Sur la demande de prononcé d'une astreinte définitive :
Au vu des documents produits par M. [P], une expulsion effective des terres litigieuses a eu lieu le 9 février 2016, qui s'oppose à toute fixation d'astreinte définitive comme à toute liquidation d'astreinte postérieure à cette date, M. [P] devant tirer toutes conséquences de cette expulsion et de la voie de fait qui a consisté pour Mme [Z] à arracher les affiches annonçant la reprise des terres litigieuses apposées par l'huissier sur les poteaux délimitant le terrain. Le propriétaire est censé avoir repris les terres et il lui appartient de concrétiser et conforter par tout moyen légal, au besoin en rappelant l'huissier assisté de la force publique, l'expulsion de Mme [Z].
Sur la demande de dommages-intérêts :
La systématisation par Mme [Z] des recours à l'encontre des différentes décisions prises à son égard et l'inexécution des décisions devenues définitives, occasionne inévitablement à M. [K] [P] un préjudice matériel et moral découlant notamment de l'attente et des démarches et soucis engendrés, après plusieurs procédures successives, par la présente devant les juridictions de l'exécution, qui sera justement compensé par l'octroi d'une somme de 3.000 €.
Sur l'amende civile :
Outre qu'elle ne peut être demandée par M. [P] et relève de l'appréciation souveraine du magistrat, l'amende civile ne se justifie pas en l'espèce, compte tenu de la position de défenderesse de Mme [Z] à l'instance en liquidation d'astreinte.
Sur l'article 700 du code de procédure civile :
L'équité et les circonstances de la cause commandent d'allouer à M. [P], au titre des frais irrépétibles de procédure qu'il a été contraint d'engager pour sa défense à un appel injustifié, une somme de 3.500 €
PAR CES MOTIFS, LA COUR :
Statuant publiquement, contradictoirement et en dernier ressort :
CONFIRME en toutes ses dispositions le jugement rendu le 30 mars 2015 par le juge de l'exécution du Tribunal de grande instance de PONTOISE, sauf en ce qu'il a rejeté la demande de dommages-intérêts de M. [P] ;
Déboute Mme [E] [Z] née [Z] de toutes ses demandes ;
Statuant à nouveau du chef des dommages-intérêts,
Condamne Mme [E] [Z] née [Z] à payer à M. [K] [P] une somme de 3.000 € à titre de dommages-intérêts pour résistance abusive ;
Condamne Mme [E] [Z] née [Z] à payer à M. [K] [P] une somme de 3.500 € sur le fondement de l'article 700 du code de procédure civile ;
Condamne Mme [E] [Z] née [Z] aux entiers dépens.

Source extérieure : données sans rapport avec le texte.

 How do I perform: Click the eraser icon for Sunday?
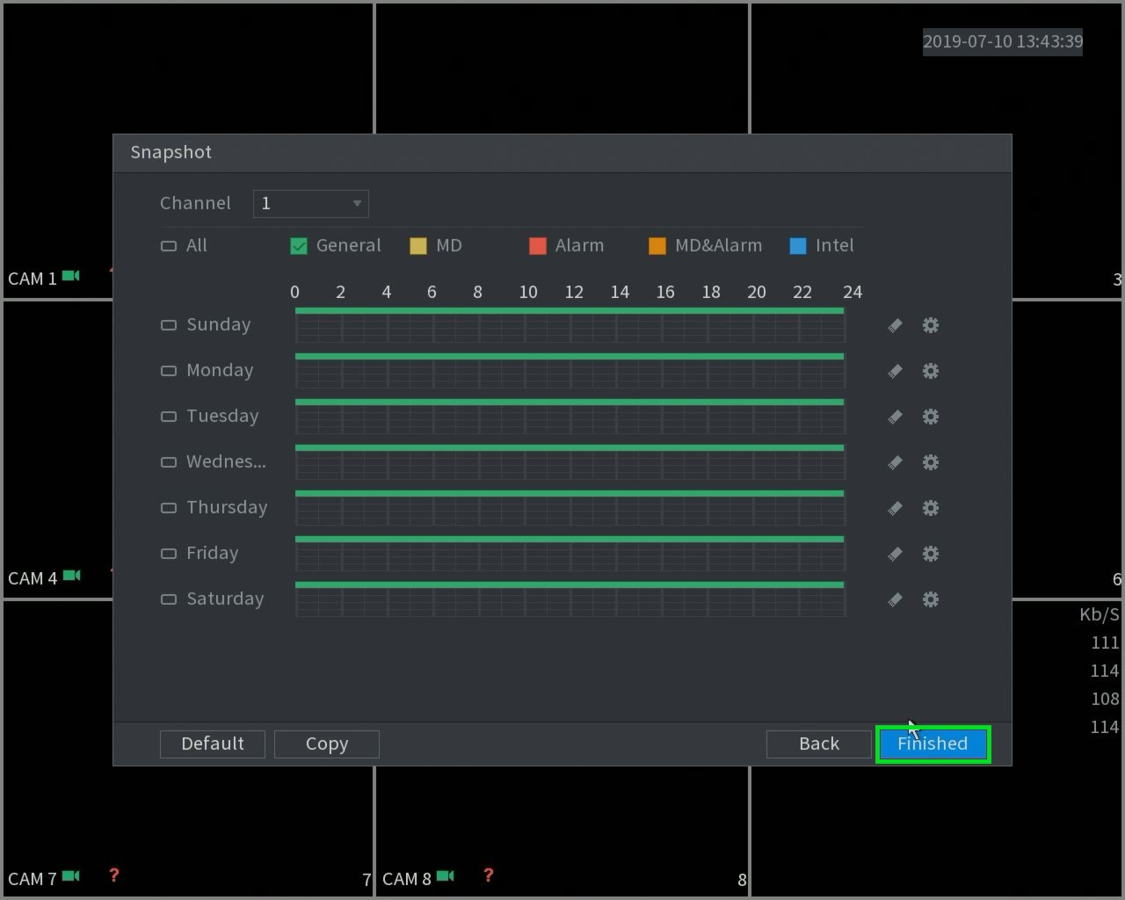coord(895,325)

- prononcé par mise à disposition de l'arrêt au greffe de la cour, les parties en ayant été préalablement avisées dans les conditions prévues au deuxième alinéa de l'article 450 du code de procédure civile.
- signé par Madame MASSUET, conseiller faisant fonction de président et par Madame RUIZ DE CONEJO, greffier, auquel la minute de la décision a été remise par le magistrat signataire.